Of course this was only possible because I do not need the specific packages that had been uninstalled during this entire procedure. Other people may not be in the same position.

16. I added the following lines to the file /etc/portage/package.mask/package.mask so that the packages are not pulled in automatically when merging the world set in future:

dev-qt/qtwebengine
kde-apps/kdenetwork-meta::gentoo
kde-misc/kio-gdrive
kde-apps/kaccounts-providers
net-libs/signon-ui

17. In future I will have to modify new versions of the kdenetwork-meta ebuild and add them to my local overlay. Furthermore, if other packages become dependent on qtwebengine in future and I do not require them, I will have to repeat the above steps in order to remove them (if viable). I just hope I can keep the qtwebengine package from ever being installed again.

Using NetworkManager in Gentoo Linux

My current two laptops running Gentoo Linux (both with OpenRC, elogind, eudev and wpa_supplicant) use NetworkManager rather than Netifrc. (Actually, my desktop machines also use NetworkManager even though they are always connected to the same network.) NetworkManager has worked with wired and wireless networking on these laptops without any issues for over five years now.
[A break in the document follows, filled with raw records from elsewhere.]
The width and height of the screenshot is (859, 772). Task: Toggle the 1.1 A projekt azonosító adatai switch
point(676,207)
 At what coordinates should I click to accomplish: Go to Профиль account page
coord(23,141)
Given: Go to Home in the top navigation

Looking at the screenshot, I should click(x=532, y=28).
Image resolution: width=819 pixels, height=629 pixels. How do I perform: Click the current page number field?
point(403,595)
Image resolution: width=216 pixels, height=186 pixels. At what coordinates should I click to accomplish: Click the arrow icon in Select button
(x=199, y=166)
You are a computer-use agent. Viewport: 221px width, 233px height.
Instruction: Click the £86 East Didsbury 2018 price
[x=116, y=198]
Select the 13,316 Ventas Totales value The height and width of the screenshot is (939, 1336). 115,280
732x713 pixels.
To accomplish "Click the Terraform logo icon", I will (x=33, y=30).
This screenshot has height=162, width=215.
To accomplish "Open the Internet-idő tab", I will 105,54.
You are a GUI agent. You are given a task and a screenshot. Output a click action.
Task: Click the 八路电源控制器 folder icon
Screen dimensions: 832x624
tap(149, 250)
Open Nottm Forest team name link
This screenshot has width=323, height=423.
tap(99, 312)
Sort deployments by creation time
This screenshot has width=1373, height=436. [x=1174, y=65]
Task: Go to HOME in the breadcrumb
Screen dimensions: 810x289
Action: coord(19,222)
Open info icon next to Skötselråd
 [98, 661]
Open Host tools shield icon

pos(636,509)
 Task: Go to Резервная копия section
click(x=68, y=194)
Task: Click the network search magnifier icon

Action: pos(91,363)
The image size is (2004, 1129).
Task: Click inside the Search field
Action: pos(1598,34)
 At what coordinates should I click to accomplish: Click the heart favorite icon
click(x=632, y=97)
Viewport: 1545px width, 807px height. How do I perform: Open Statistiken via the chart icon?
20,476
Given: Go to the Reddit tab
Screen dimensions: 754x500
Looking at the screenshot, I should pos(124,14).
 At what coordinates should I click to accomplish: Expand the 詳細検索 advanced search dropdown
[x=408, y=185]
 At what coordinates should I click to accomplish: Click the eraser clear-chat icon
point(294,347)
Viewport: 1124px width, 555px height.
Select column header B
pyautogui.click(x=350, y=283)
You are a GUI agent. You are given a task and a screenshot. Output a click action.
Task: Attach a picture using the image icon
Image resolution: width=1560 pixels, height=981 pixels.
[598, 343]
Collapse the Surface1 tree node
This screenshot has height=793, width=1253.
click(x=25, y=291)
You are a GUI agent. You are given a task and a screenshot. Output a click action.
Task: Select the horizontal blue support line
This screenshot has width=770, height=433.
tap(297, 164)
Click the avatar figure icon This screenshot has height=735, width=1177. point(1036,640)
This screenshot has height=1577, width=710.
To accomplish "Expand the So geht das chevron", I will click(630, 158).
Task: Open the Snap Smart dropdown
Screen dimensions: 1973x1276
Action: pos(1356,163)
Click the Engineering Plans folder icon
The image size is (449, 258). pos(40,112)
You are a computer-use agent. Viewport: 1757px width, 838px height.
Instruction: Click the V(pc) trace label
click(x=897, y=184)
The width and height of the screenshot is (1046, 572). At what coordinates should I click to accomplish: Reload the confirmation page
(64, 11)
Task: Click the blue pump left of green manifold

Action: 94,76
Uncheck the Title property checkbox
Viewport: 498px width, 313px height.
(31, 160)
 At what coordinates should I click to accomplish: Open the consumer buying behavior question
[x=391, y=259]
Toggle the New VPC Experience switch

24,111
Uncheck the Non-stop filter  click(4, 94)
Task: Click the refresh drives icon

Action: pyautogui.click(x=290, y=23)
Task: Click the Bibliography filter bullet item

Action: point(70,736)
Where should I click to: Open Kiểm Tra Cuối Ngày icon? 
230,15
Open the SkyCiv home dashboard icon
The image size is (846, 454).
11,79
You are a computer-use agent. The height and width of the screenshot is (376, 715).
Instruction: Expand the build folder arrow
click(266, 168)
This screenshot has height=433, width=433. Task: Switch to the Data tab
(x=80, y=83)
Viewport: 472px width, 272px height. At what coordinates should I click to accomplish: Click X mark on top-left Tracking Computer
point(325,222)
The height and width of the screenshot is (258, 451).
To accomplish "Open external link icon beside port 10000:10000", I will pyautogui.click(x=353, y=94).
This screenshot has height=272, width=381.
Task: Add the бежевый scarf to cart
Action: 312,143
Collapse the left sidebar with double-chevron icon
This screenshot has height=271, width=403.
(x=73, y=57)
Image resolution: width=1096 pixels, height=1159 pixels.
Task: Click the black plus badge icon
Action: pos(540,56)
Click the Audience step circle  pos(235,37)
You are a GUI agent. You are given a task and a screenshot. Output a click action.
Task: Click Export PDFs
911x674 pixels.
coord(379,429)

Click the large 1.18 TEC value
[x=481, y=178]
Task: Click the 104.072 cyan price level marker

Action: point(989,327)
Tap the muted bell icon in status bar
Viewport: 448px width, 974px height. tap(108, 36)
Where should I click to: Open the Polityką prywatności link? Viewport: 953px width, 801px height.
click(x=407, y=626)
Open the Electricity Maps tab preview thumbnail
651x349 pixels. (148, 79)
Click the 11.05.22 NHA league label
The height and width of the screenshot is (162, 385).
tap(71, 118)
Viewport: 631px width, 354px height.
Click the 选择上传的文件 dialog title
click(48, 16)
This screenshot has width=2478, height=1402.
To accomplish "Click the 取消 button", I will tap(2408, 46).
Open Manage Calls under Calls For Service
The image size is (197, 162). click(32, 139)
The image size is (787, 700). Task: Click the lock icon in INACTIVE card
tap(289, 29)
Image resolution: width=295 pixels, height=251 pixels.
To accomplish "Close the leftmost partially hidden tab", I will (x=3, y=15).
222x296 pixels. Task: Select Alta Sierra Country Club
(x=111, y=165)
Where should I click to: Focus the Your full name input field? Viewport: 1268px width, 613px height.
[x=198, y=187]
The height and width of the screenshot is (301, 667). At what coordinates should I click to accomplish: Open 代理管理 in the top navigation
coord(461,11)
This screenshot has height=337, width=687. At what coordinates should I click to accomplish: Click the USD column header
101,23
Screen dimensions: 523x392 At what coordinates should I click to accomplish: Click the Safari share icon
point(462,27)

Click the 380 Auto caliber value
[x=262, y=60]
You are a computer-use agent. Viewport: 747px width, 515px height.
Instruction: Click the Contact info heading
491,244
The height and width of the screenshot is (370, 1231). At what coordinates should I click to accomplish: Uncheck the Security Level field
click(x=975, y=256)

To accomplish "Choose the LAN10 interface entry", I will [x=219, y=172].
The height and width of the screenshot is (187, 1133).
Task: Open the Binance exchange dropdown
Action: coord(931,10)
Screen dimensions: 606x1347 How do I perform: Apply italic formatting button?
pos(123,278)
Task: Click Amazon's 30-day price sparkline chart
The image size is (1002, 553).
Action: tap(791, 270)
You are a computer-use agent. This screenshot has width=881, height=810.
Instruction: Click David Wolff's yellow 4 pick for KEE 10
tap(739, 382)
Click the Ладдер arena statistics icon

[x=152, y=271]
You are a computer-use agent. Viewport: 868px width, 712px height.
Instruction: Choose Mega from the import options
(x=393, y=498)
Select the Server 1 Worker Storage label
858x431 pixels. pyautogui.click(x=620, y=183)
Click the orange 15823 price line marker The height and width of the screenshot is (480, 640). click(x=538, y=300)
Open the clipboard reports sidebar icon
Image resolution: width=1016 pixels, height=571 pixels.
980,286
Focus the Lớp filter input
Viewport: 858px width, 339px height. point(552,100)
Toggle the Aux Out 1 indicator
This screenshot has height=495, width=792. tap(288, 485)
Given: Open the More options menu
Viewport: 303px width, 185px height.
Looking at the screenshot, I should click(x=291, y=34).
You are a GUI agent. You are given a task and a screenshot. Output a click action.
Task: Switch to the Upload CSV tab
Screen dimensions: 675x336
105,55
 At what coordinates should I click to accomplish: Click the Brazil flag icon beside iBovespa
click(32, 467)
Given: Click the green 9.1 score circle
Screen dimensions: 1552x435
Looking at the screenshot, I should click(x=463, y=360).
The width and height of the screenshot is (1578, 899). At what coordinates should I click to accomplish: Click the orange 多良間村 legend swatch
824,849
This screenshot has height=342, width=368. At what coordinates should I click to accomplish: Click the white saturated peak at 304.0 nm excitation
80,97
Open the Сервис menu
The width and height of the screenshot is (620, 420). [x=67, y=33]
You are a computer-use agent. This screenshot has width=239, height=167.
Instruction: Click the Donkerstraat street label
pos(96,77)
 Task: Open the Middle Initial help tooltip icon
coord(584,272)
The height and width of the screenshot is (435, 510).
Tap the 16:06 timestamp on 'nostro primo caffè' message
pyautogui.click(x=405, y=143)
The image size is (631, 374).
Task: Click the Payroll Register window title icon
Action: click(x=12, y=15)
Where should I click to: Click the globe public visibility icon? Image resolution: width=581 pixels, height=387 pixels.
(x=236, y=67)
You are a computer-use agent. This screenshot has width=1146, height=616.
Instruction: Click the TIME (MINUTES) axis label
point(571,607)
This post summarises how it is installed and configured.

I installed the package with the following USE flags enabled:

bluetooth dhclient elogind introspection modemmanager ncurses nss policykit ppp wext wifi

and the following USE flags disabled:

audit connection-sharing dhcpcd gnutls iwd json ofono ovs resolvconf selinux systemd teamd test vala

The precise status can be seen in the output of the eix command on my main laptop that uses Gentoo Stable:

root # eix -I net-misc/networkmanager
[I] net-misc/networkmanager
     Available versions:  [M]~1.22.10-r12^t 1.26.4^t ~1.26.6^t ~1.28.0-r1^t {audit bluetooth +concheck connection-sharing debug (+)dhclient dhcpcd elogind examples (+)gnutls gtk-doc (+)introspection iwd json libpsl lto (+)modemmanager ncurses (+)nss ofono ovs (+)policykit (+)ppp resolvconf selinux syslog systemd teamd test +tools vala (+)wext +wifi ABI_MIPS="n32 n64 o32" ABI_S390="32 64" ABI_X86="32 64 x32" KERNEL="linux"}
     Installed versions:  1.26.4^t(00:33:18 02/01/21)(bluetooth dhclient elogind introspection modemmanager ncurses nss policykit ppp wext wifi -audit -connection-sharing -dhcpcd -gnutls -iwd -json -ofono -ovs -resolvconf -selinux -systemd -teamd -test -vala ABI_MIPS="-n32 -n64 -o32" ABI_S390="-32 -64" ABI_X86="64 -32 -x32" KERNEL="linux")
     Homepage:            https://wiki.gnome.org/Projects/NetworkManager
     Description:         A set of co-operative tools that make networking simple and straightforward

I use network file systems, so I also configured the netmount service to run, and specified that NetworkManager is the network manager:

root # grep -v "^#\|^$" /etc/conf.d/netmount
rc_need="NetworkManager"

The network-related services that I configured to be started at boot are as follows:

root # rc-update show -v | grep -i net
       NetworkManager |      default
                local |      default nonetwork
           net-online |
         net.enp4s0f1 |
               net.lo |
             netmount |      default

(It is correct that net-online, net.enp4s0f1 and net.lo are not in any runlevel.)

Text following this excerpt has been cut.